In short, Peter has to awaken in the apostles an attitude of humility regarding their own experience and conviction: circumcision as the sign of belonging was real for them, but it was also only partial. God is now widening the circle, and their self-identity has to widen with it. Relying on what had been their self-limiting convictions is no longer enough.
And being able to change one’s mind in a way that does not undermine personal identity, it seems to me, always involves some shift in our thinking toward a greater humility that is willing at least to consider the possibility of being wrong—or only partially right. We have to be able to see ourselves as part of a larger moral universe in which there are in fact legitimately competing accounts of right and wrong, good and evil, sacred and profane—and without negating the importance of our own experience and conviction, we have to be aware of our continual need for growth and adaptation if we are to mature spiritually and morally.

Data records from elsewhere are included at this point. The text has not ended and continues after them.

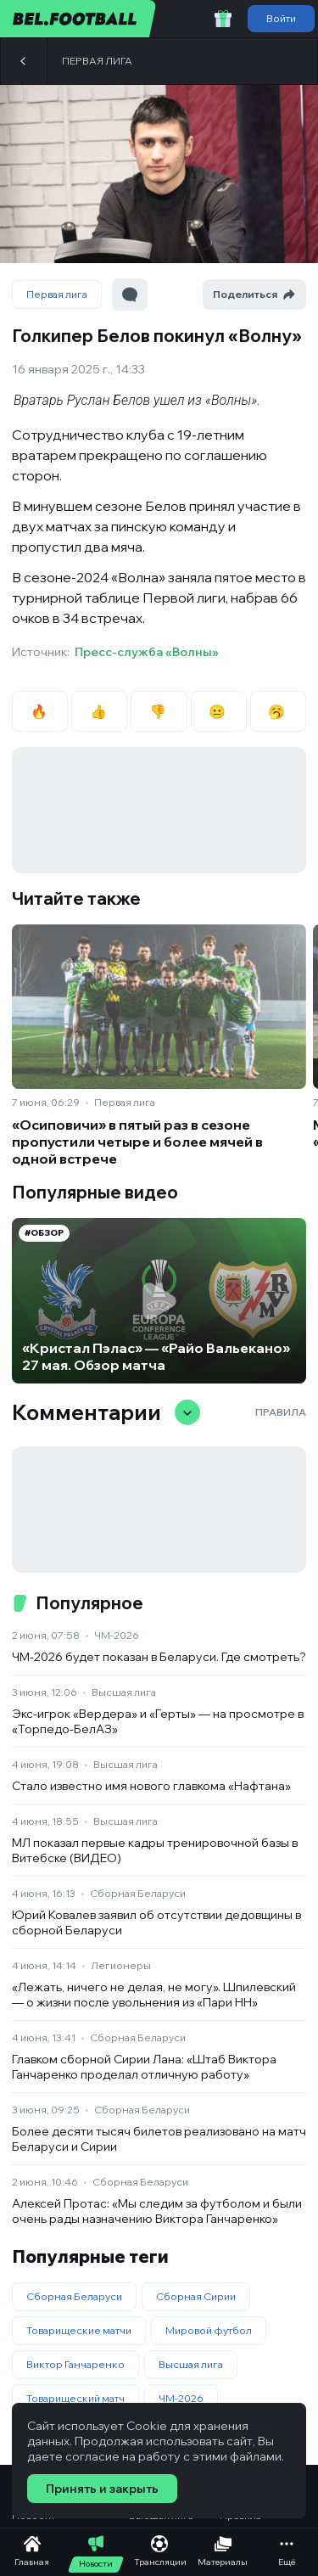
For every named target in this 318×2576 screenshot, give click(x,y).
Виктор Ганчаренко (75, 2364)
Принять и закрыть (102, 2488)
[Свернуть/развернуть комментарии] (187, 1412)
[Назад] (24, 61)
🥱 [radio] (277, 711)
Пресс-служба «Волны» (147, 651)
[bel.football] (78, 18)
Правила (280, 1412)
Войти (281, 18)
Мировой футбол (208, 2330)
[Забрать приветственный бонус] (223, 18)
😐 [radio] (218, 711)
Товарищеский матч (75, 2398)
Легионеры (121, 1965)
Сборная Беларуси (138, 1893)
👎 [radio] (159, 711)
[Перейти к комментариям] (130, 294)
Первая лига (97, 60)
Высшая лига (124, 1692)
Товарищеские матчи (78, 2330)
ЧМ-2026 (116, 1635)
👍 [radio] (99, 711)
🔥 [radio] (40, 711)
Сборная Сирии (196, 2296)
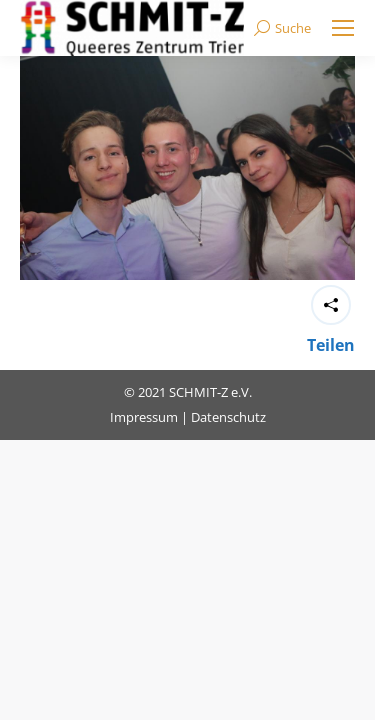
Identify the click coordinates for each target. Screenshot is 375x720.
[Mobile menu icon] (343, 28)
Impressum (144, 417)
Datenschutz (228, 417)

And if you think about it, all of our ideas about human growth and development are predicated upon the assumption of just this sort of continual reassessment of how we perceive and understand ourselves and the world around us. That’s why our Christian life is permeated with words like self-examination, repentance, renewal, reform, amendment of life … if we aren’t continually changing, we aren’t entering more deeply into who God calls us to be.

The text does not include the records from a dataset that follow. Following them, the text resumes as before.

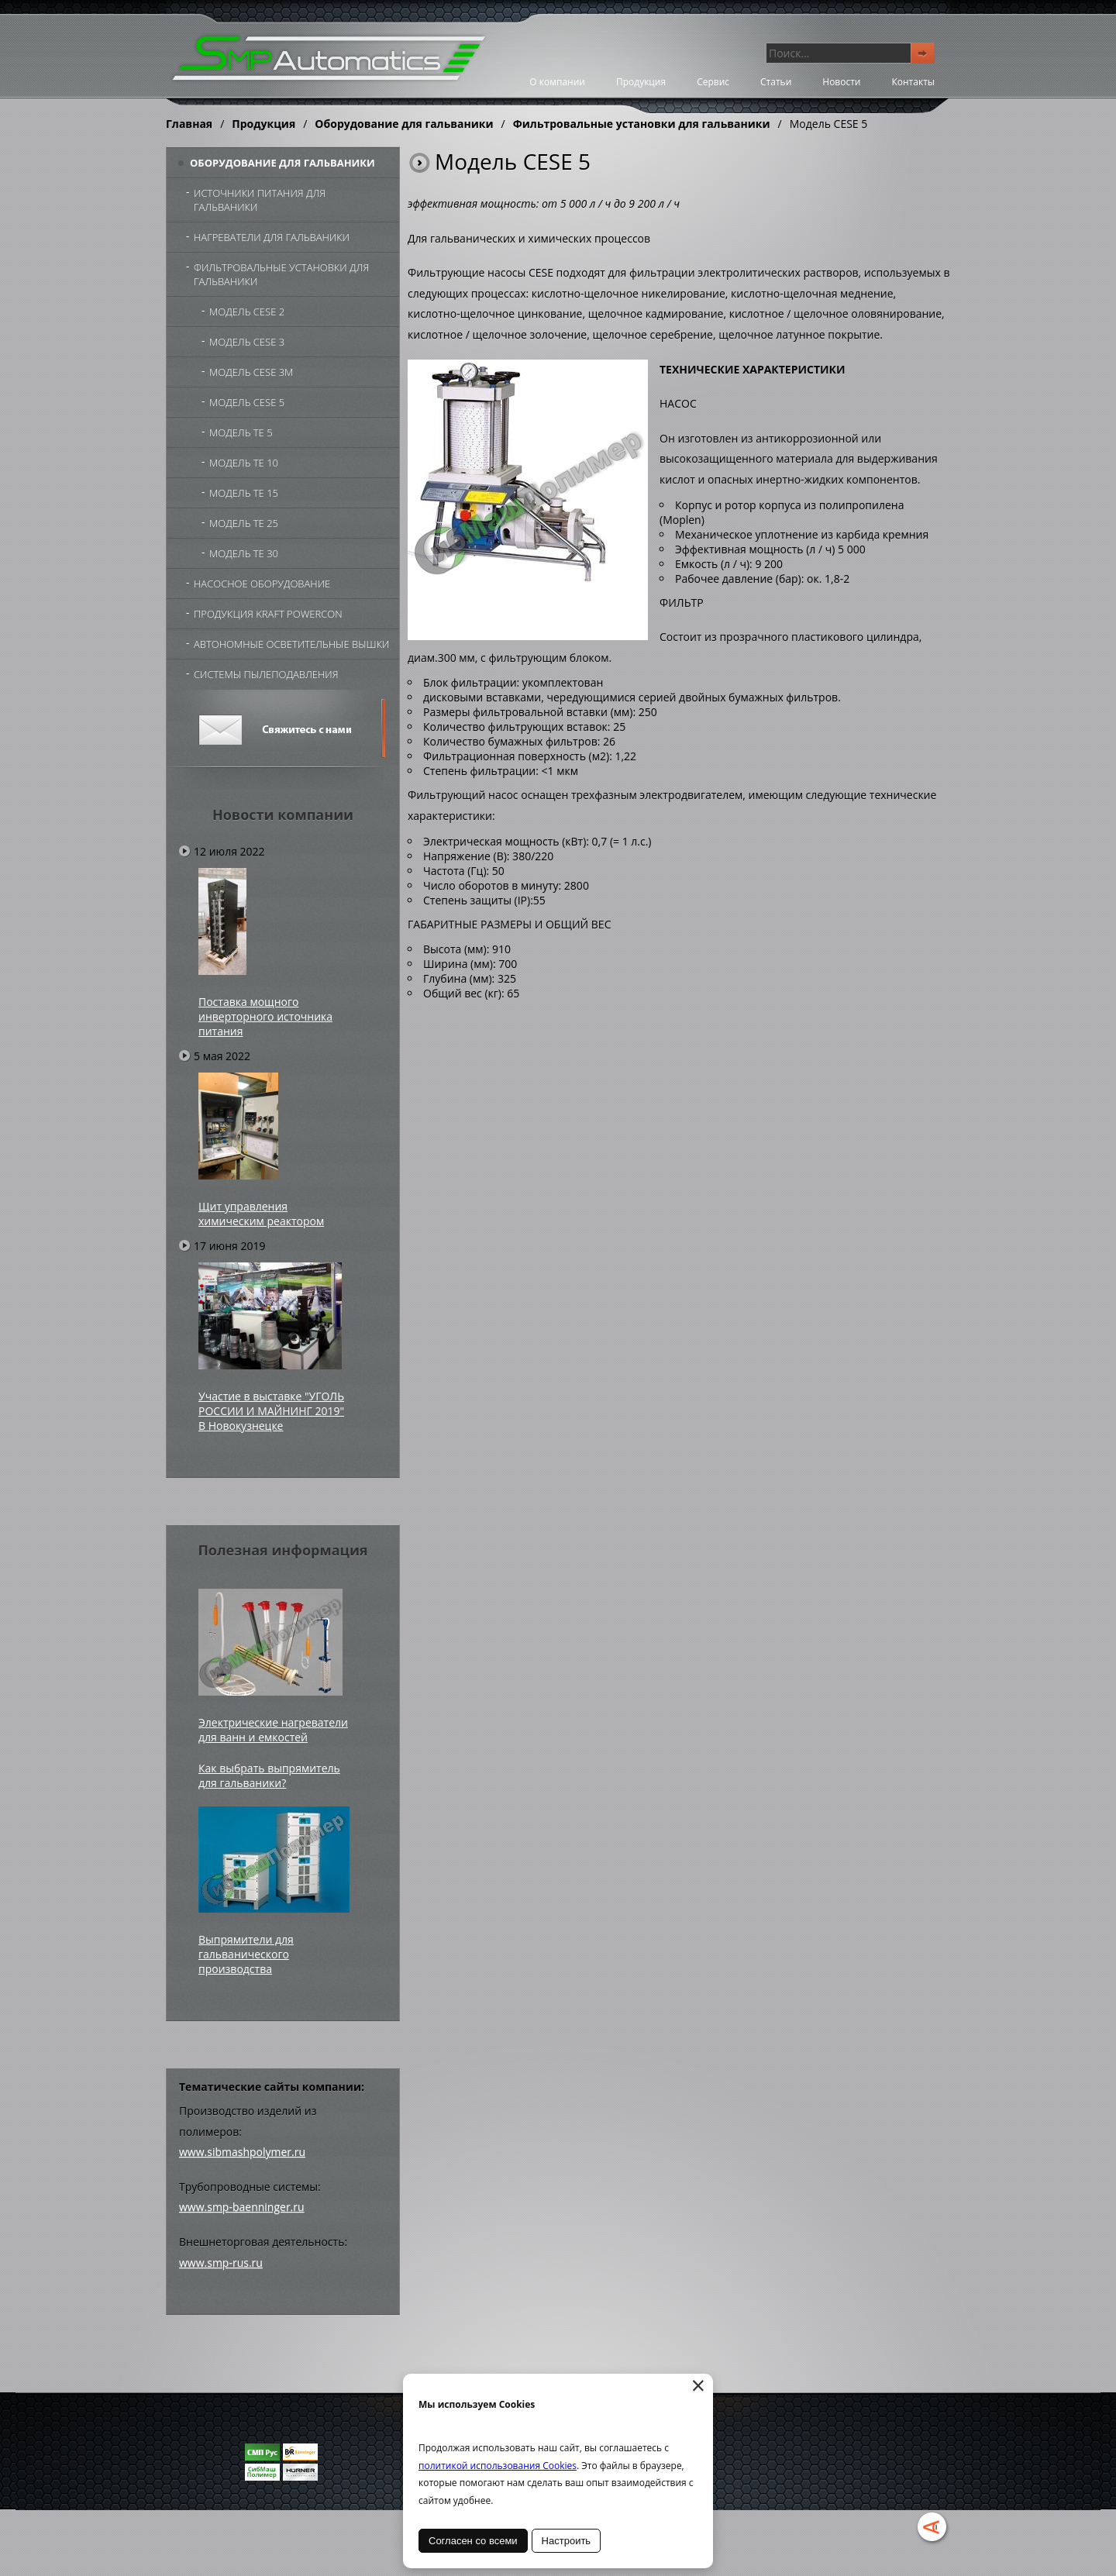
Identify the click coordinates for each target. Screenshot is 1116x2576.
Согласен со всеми (473, 2541)
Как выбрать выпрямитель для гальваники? (269, 1775)
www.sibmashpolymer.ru (242, 2151)
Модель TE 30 (243, 553)
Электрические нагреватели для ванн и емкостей (273, 1729)
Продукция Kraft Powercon (268, 614)
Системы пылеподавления (266, 674)
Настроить (566, 2541)
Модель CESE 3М (251, 372)
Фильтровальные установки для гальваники (641, 123)
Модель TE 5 (241, 432)
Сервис (713, 81)
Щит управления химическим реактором (261, 1213)
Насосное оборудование (262, 584)
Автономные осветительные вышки (291, 644)
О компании (557, 81)
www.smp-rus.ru (221, 2262)
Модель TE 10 (243, 463)
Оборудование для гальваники (404, 123)
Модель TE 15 (243, 493)
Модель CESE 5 (246, 402)
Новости (841, 81)
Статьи (775, 81)
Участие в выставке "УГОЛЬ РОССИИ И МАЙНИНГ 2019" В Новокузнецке (271, 1411)
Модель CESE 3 (246, 342)
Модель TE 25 (243, 523)
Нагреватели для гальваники (272, 237)
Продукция (641, 81)
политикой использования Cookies (497, 2465)
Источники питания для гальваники (260, 200)
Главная (189, 123)
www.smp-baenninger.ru (242, 2206)
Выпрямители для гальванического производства (246, 1954)
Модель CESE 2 (246, 312)
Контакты (913, 81)
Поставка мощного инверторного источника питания (265, 1016)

Perhaps you have come across David Brooks’ latest book, The Second Mountain. His organizing metaphor is that in the first part of our life, we scale a mountain that is defined by individual success and achievement, only to find at some point that being on such a mountain is ultimately unsatisfying. That realization knocks one down into a valley of uncertainty and even despair, from which one has to begin ascending a second mountain—the mountain that is made up of a life oriented to community, commitment, interdependence, relationship, and self-sacrifice. Only on that second mountain to we find a deep sense of joy—not material happiness, but a deep sense of worth and fulfillment.
In Brooks’ metaphor, you’ll notice that the whole process of finding such joy, is predicated upon changing one’s mind: changing one’s mind about what is valuable, what is meaningful, and what one gives one’s life to. It is not (contrary to the way so many people behave in today’s world) predicated upon staking out a position and then defending it aggressively and angrily against all challenge. The moral life, is a life of change.

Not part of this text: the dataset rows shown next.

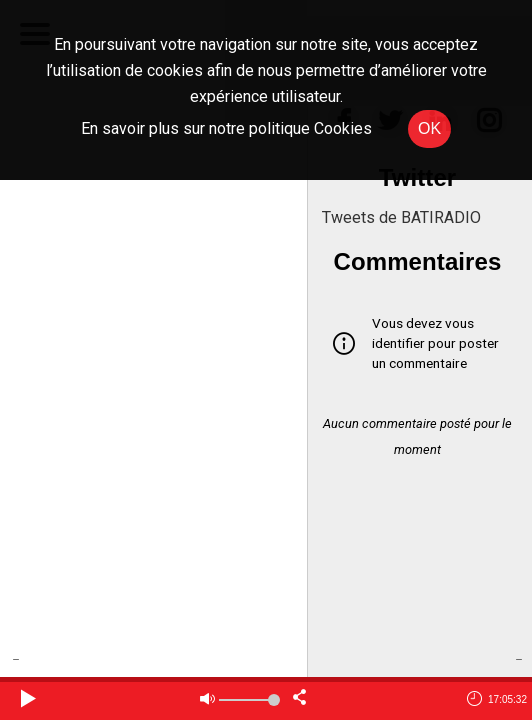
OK (429, 128)
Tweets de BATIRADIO (401, 217)
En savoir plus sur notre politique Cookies (226, 128)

So perhaps that’s the thought we can take away from our reading today: contrary to what most people may think (that to lead a moral life is all about having fixed and unchanging beliefs that one defends at all costs), what God really asks of us is to continually change our mind. Not in the sense of being vague and uncertain, but in the sense of deepening, widening, expanding, rethinking our convictions. But what else would you expect, from a God who is in the end beyond our knowing, and so must be ever known afresh? It’s yet another way, as I have been pointing out in these sermons, how counter-cultural authentic Christian life is in these contentious days. And the good news is that we are all more capable of changing than we ever thought possible—why, just look at what happened to the apostles. “When they had heard Peter,” the scripture says, “they were silenced. And then they praised God, saying, ‘Then God has given even to the Gentiles the way of life.’” Amen.